Adoptee Narrative Expropriation: Some short thoughts

This is short, but not so sweet tonight!

As I’ve said a couple of times this NAM, our stories are ours; not somebody else’s.  If and when we tell our stories it should be our decision, not someone else’s. It’s about consent, a term that in the current reactionary political climate, is as foreign as Old Saxon or Ngandi.

That said, we know that our personal adoption stories are up for grabs.  First parents, adoptive parents, reporters, adoption agents, social workers, re-homers, facilitators, religious nuts, neo-libs, do-gooders, and outsiders of multiple stripes hijack our stories for their sometimes contradictory and oppositional, own agendas.  I call this Narrative Expropriation.
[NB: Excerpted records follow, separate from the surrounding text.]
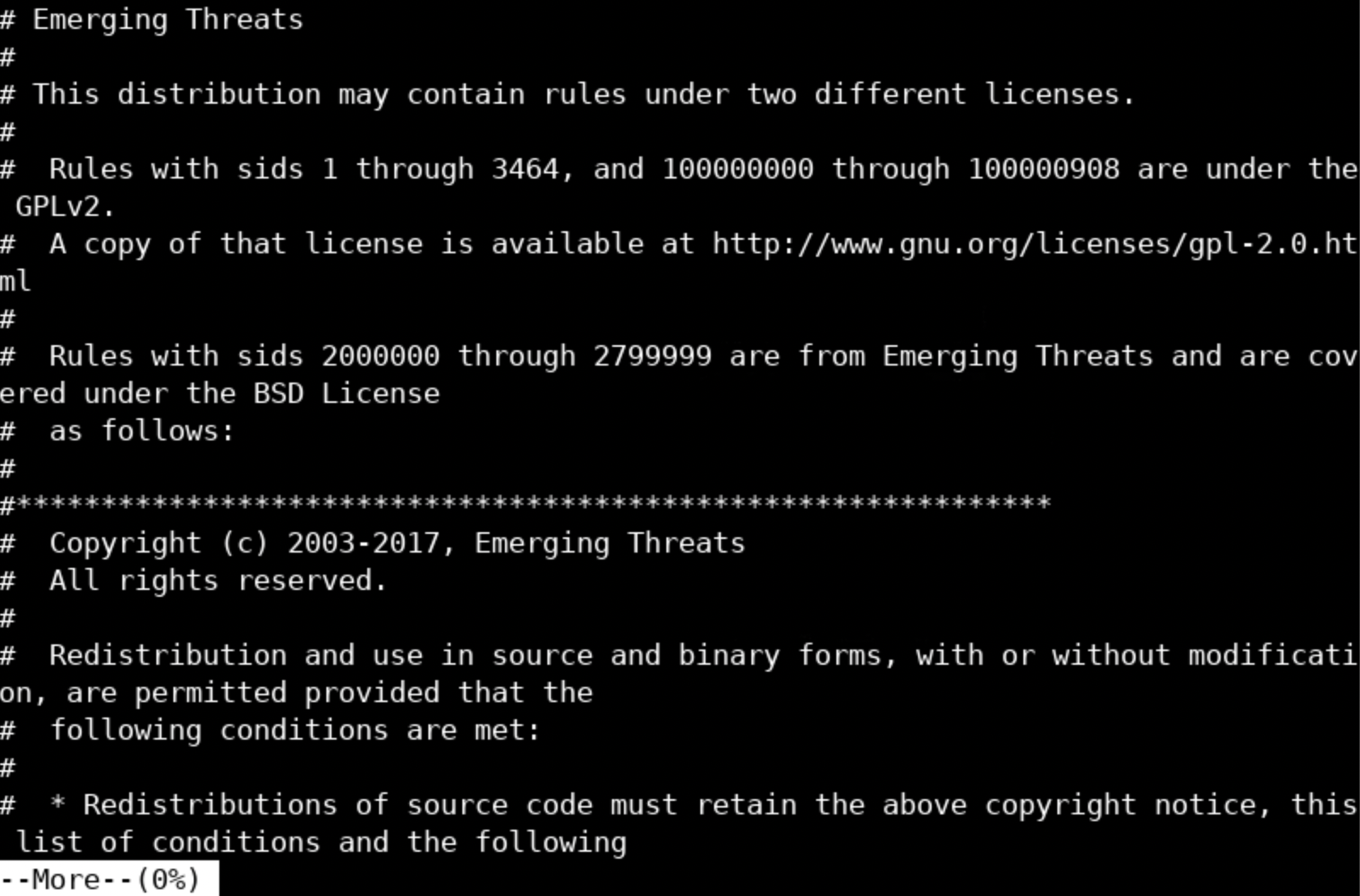Click the row of asterisks separator
The width and height of the screenshot is (1360, 896).
tap(525, 504)
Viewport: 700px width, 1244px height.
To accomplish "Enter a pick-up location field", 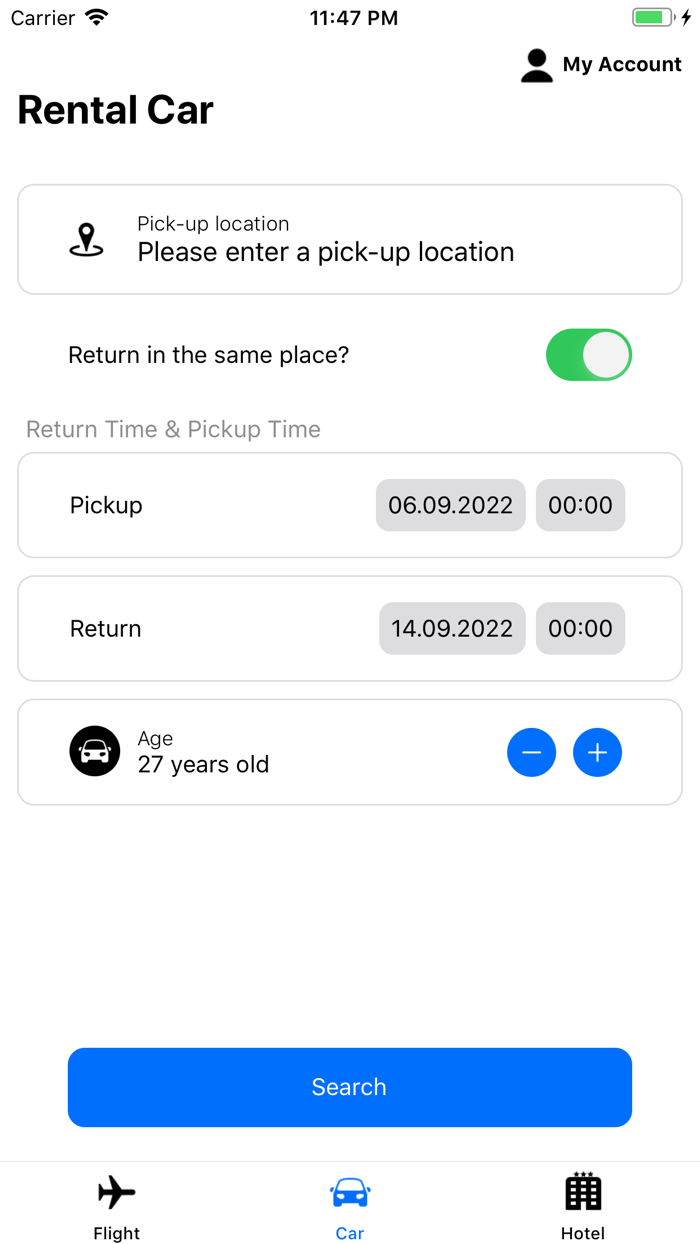I will (326, 252).
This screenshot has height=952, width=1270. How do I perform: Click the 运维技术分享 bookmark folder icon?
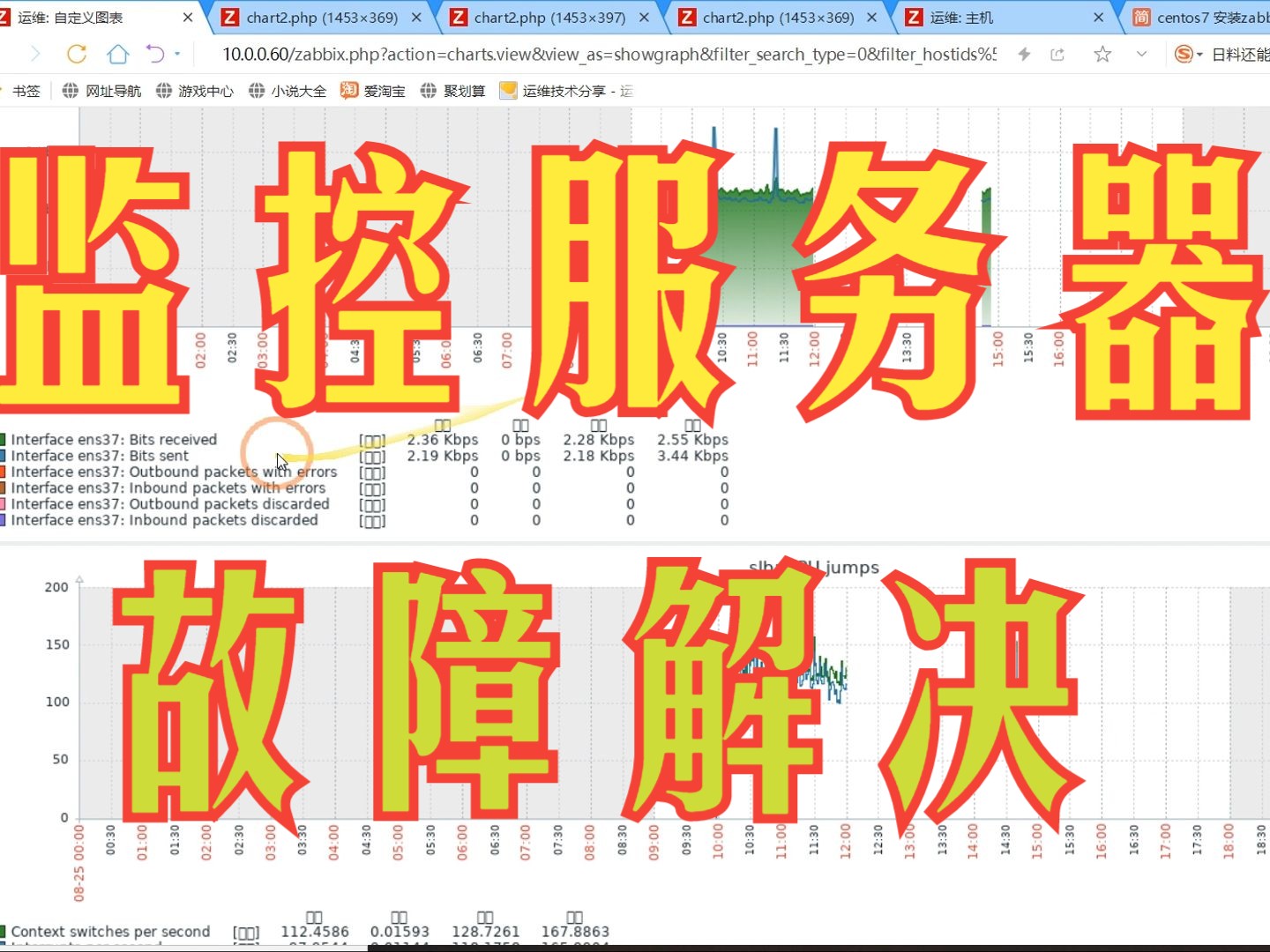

Somebody speaks for us. Somebody pretends to be us. Somebody pretends we share the same histories, opinions, and desires. Somebody uses us to create their own stories.

Here’s an example out of Michigan:  Michigan girl, 5, shares her Adoption Day story,


I jumped at that immediately and am relieved to say, that little Olivia didn’t share anything.–at least that made it on air. (Maybe some high school intern wrote the header.) Actually, the news story is pretty benign compared to “events” I’ve seen in the past. Still, the deceiving headline tells a story itself. Adoptee stories are public and exploitable.  Olivia, without her knowledge, is used to huckster adoption mythology.

Of course, exploitation isn’t limited to children too young to understand consent and privacy or their own situations. Adult adoptees and even adoptee rights activists can get snookered, misconstrued, and misquoted, too. It’s part of the game, and we learn to circumvent and deflect   Small children can’t. They don’t know the rules yet. They can’t consent, so their stories can be invented.

No matter the individual agendas, our otherly-constructed stories transform into mythology. Our stories are the braces and girders, the beams, and bricks, and mortar, the planks, and nails that build the adoption industry. facade. We need to tear it down.

This is something I intend to write about later in more detail (and better) but not during NAM. The Safe Haven Baby Box folks, for instance, are especially good at huckstering kids to sell their spiel. Several boxees, now, toddlers, get pranced and paraded around at baby box celebrations to create movement mythology. I hope there’s some good adoption-competent therapists set up for them 10 years from now.